### INSTRUCTIONS FOR THE TASK:
Would you please copy out each entry exactly?
- - -
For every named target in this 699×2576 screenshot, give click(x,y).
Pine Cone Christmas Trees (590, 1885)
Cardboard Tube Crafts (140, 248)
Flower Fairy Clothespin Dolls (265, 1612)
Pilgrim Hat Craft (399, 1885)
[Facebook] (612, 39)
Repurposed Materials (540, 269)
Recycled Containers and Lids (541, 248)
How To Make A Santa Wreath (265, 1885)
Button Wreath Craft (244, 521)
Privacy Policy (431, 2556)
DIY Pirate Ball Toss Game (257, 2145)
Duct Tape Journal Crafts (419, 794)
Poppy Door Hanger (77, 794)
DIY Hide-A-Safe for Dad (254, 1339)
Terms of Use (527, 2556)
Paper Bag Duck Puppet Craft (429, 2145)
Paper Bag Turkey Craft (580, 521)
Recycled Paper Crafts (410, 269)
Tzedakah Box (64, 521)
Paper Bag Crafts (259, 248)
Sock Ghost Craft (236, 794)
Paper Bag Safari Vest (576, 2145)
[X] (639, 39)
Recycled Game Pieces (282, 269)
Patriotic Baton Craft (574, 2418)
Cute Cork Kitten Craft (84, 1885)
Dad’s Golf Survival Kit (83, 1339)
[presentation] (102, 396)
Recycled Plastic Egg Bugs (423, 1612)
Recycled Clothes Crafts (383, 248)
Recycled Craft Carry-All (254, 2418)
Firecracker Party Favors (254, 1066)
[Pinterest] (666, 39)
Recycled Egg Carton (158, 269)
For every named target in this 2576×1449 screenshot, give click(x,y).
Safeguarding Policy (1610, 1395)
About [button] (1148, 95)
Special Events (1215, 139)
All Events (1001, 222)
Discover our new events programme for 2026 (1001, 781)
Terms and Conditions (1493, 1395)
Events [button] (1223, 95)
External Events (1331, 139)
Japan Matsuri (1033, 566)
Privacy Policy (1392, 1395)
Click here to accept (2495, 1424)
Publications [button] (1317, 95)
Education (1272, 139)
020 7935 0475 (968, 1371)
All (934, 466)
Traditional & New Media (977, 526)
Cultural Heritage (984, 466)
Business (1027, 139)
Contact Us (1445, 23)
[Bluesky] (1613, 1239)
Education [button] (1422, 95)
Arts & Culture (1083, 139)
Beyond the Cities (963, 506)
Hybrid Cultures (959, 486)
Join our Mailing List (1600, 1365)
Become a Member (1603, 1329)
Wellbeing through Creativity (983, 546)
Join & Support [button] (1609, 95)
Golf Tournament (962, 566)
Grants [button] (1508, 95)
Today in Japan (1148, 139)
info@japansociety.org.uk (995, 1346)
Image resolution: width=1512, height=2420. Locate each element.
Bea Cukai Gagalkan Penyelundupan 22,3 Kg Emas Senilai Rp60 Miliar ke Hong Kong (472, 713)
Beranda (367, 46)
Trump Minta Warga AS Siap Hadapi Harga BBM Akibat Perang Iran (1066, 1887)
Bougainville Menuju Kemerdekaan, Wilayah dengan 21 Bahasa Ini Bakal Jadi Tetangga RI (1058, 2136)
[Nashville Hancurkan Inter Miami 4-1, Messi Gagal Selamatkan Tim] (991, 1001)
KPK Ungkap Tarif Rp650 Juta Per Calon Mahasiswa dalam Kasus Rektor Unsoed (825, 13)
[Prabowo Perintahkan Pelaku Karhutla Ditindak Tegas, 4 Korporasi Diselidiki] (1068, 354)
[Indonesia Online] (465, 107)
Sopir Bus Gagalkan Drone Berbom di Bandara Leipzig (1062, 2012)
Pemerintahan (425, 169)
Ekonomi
- - -
### RESPONSE FOR THIS EXERCISE:
For every named target in this 699×2576 screenshot, give click(x,y).
Pine Cone Christmas Trees (590, 1885)
Cardboard Tube Crafts (140, 248)
Flower Fairy Clothespin Dolls (265, 1612)
Pilgrim Hat Craft (399, 1885)
[Facebook] (612, 39)
Repurposed Materials (540, 269)
Recycled Containers and Lids (541, 248)
How To Make A Santa Wreath (265, 1885)
Button Wreath Craft (244, 521)
Privacy Policy (431, 2556)
DIY Pirate Ball Toss Game (257, 2145)
Duct Tape Journal Crafts (419, 794)
Poppy Door Hanger (77, 794)
DIY Hide-A-Safe for Dad (254, 1339)
Terms of Use (527, 2556)
Paper Bag Duck Puppet Craft (429, 2145)
Paper Bag Turkey Craft (580, 521)
Recycled Paper Crafts (410, 269)
Tzedakah Box (64, 521)
Paper Bag Crafts (259, 248)
Sock Ghost Craft (236, 794)
Paper Bag Safari Vest (576, 2145)
[X] (639, 39)
Recycled Game Pieces (282, 269)
Patriotic Baton Craft (574, 2418)
Cute Cork Kitten Craft (84, 1885)
Dad’s Golf Survival Kit (83, 1339)
[presentation] (102, 396)
Recycled Plastic Egg Bugs (423, 1612)
Recycled Clothes Crafts (383, 248)
Recycled Craft Carry-All (254, 2418)
Firecracker Party Favors (254, 1066)
[Pinterest] (666, 39)
Recycled Egg Carton (158, 269)
For every named target in this 2576×1449 screenshot, give click(x,y).
Safeguarding Policy (1610, 1395)
About [button] (1148, 95)
Special Events (1215, 139)
All Events (1001, 222)
Discover our new events programme for 2026 (1001, 781)
Terms and Conditions (1493, 1395)
Events [button] (1223, 95)
External Events (1331, 139)
Japan Matsuri (1033, 566)
Privacy Policy (1392, 1395)
Click here to accept (2495, 1424)
Publications [button] (1317, 95)
Education (1272, 139)
020 7935 0475 (968, 1371)
All (934, 466)
Traditional & New Media (977, 526)
Cultural Heritage (984, 466)
Business (1027, 139)
Contact Us (1445, 23)
[Bluesky] (1613, 1239)
Education [button] (1422, 95)
Arts & Culture (1083, 139)
Beyond the Cities (963, 506)
Hybrid Cultures (959, 486)
Join our Mailing List (1600, 1365)
Become a Member (1603, 1329)
Wellbeing through Creativity (983, 546)
Join & Support [button] (1609, 95)
Golf Tournament (962, 566)
Grants [button] (1508, 95)
Today in Japan (1148, 139)
info@japansociety.org.uk (995, 1346)
Image resolution: width=1512, height=2420. Locate each element.
Bea Cukai Gagalkan Penyelundupan 22,3 Kg Emas Senilai Rp60 Miliar ke Hong Kong (472, 713)
Beranda (367, 46)
Trump Minta Warga AS Siap Hadapi Harga BBM Akibat Perang Iran (1066, 1887)
Bougainville Menuju Kemerdekaan, Wilayah dengan 21 Bahasa Ini Bakal Jadi Tetangga RI (1058, 2136)
[Nashville Hancurkan Inter Miami 4-1, Messi Gagal Selamatkan Tim] (991, 1001)
KPK Ungkap Tarif Rp650 Juta Per Calon Mahasiswa dalam Kasus Rektor Unsoed (825, 13)
[Prabowo Perintahkan Pelaku Karhutla Ditindak Tegas, 4 Korporasi Diselidiki] (1068, 354)
[Indonesia Online] (465, 107)
Sopir Bus Gagalkan Drone Berbom di Bandara Leipzig (1062, 2012)
Pemerintahan (425, 169)
Ekonomi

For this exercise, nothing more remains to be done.